> **Activity**
Your answer should consist of each line below that contains the string "will".

--- Extracted entries ---

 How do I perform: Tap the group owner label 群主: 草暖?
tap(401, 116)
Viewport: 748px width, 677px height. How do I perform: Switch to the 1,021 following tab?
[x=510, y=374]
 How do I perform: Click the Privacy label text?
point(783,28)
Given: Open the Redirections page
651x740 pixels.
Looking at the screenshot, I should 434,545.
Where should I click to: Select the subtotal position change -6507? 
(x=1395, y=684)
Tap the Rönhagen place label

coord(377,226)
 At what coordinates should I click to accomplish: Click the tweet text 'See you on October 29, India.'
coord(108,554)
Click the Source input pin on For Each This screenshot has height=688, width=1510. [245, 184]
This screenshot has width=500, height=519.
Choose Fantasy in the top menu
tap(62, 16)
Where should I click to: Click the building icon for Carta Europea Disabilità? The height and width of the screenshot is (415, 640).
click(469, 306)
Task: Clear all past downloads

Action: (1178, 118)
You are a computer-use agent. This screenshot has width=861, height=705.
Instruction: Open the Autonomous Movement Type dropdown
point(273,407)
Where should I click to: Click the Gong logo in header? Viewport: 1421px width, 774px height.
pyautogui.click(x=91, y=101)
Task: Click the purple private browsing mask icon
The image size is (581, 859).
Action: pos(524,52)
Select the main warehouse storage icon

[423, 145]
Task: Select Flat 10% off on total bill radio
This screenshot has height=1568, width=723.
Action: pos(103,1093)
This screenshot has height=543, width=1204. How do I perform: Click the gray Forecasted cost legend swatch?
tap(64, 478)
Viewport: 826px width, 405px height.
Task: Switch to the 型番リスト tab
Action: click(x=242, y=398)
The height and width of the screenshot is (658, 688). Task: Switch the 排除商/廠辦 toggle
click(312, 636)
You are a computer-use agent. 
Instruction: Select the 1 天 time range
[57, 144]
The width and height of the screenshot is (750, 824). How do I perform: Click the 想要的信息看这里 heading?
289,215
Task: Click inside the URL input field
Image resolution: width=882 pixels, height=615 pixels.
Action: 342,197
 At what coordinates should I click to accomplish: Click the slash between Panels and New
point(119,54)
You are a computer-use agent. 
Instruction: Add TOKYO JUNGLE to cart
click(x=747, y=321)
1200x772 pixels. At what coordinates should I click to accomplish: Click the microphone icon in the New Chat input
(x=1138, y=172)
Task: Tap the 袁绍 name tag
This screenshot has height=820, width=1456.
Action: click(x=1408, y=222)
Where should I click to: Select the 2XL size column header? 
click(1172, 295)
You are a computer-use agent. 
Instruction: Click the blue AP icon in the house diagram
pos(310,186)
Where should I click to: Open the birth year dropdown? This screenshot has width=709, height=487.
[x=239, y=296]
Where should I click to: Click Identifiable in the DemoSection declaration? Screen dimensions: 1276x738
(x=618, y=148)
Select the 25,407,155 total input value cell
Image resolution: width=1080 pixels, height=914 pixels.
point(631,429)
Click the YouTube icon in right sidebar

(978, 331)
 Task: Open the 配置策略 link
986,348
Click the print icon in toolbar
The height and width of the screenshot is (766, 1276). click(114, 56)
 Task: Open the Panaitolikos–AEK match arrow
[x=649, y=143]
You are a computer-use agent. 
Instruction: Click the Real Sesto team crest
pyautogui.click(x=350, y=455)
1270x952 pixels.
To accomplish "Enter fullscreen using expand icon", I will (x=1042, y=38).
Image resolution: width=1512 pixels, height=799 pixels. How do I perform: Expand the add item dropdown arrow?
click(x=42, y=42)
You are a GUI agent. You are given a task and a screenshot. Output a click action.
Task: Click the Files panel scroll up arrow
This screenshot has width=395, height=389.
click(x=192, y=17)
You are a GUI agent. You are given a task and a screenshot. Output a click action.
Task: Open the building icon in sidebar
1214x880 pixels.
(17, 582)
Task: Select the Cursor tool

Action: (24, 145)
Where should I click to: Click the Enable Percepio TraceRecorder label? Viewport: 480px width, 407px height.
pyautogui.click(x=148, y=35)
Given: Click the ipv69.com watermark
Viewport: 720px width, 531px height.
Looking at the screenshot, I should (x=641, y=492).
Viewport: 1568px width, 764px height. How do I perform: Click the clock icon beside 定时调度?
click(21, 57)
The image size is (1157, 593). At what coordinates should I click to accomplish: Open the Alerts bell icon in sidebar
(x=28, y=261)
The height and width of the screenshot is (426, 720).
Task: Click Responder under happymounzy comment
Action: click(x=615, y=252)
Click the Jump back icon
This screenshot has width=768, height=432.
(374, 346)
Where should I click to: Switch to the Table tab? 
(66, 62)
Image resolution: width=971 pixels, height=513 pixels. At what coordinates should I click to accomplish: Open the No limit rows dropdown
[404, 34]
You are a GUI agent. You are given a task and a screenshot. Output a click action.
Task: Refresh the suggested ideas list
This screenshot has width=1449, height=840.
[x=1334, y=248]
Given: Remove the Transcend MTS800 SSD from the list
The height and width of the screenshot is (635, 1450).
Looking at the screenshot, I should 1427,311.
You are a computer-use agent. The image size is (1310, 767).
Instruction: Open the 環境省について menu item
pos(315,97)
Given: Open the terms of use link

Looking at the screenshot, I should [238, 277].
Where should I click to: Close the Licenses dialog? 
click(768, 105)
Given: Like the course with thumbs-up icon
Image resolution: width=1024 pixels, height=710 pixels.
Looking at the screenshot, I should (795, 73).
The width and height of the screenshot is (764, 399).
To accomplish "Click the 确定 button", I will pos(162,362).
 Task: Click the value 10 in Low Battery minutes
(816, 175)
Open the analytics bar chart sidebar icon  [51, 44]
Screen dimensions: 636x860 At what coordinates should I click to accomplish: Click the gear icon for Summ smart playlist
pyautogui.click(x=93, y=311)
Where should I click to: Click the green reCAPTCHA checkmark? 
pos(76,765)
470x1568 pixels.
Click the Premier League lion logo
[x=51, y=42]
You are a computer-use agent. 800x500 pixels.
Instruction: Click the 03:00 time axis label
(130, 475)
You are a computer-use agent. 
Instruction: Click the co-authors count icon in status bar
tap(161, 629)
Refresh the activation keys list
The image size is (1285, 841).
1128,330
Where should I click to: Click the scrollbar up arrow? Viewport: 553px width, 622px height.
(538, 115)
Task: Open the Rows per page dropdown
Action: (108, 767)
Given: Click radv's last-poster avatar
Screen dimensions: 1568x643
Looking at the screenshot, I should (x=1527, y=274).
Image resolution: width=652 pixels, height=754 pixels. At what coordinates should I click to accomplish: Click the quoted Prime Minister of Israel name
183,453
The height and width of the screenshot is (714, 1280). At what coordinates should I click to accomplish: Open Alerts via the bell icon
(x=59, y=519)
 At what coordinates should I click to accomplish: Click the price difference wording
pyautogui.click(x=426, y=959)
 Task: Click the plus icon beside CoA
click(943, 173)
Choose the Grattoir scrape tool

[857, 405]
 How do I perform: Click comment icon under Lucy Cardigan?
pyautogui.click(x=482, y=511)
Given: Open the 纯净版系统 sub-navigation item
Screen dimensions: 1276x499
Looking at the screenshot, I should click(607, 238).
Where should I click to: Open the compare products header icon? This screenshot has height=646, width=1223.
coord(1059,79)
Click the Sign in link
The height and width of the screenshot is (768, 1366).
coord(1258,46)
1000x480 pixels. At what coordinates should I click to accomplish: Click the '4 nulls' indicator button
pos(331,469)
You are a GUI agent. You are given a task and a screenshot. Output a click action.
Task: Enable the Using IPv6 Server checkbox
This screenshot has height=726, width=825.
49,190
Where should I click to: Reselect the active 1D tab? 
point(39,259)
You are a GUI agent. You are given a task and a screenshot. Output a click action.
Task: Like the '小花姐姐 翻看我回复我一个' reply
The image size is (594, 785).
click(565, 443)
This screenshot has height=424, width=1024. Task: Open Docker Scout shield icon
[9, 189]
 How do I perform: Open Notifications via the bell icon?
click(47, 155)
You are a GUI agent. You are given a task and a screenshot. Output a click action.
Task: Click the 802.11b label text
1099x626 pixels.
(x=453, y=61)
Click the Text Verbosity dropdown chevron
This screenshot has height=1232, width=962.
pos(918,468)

---

> **Output for this task**
To accomplish "Enter fullscreen using expand icon", I will (x=1042, y=38).
To accomplish "Click the 确定 button", I will pos(162,362).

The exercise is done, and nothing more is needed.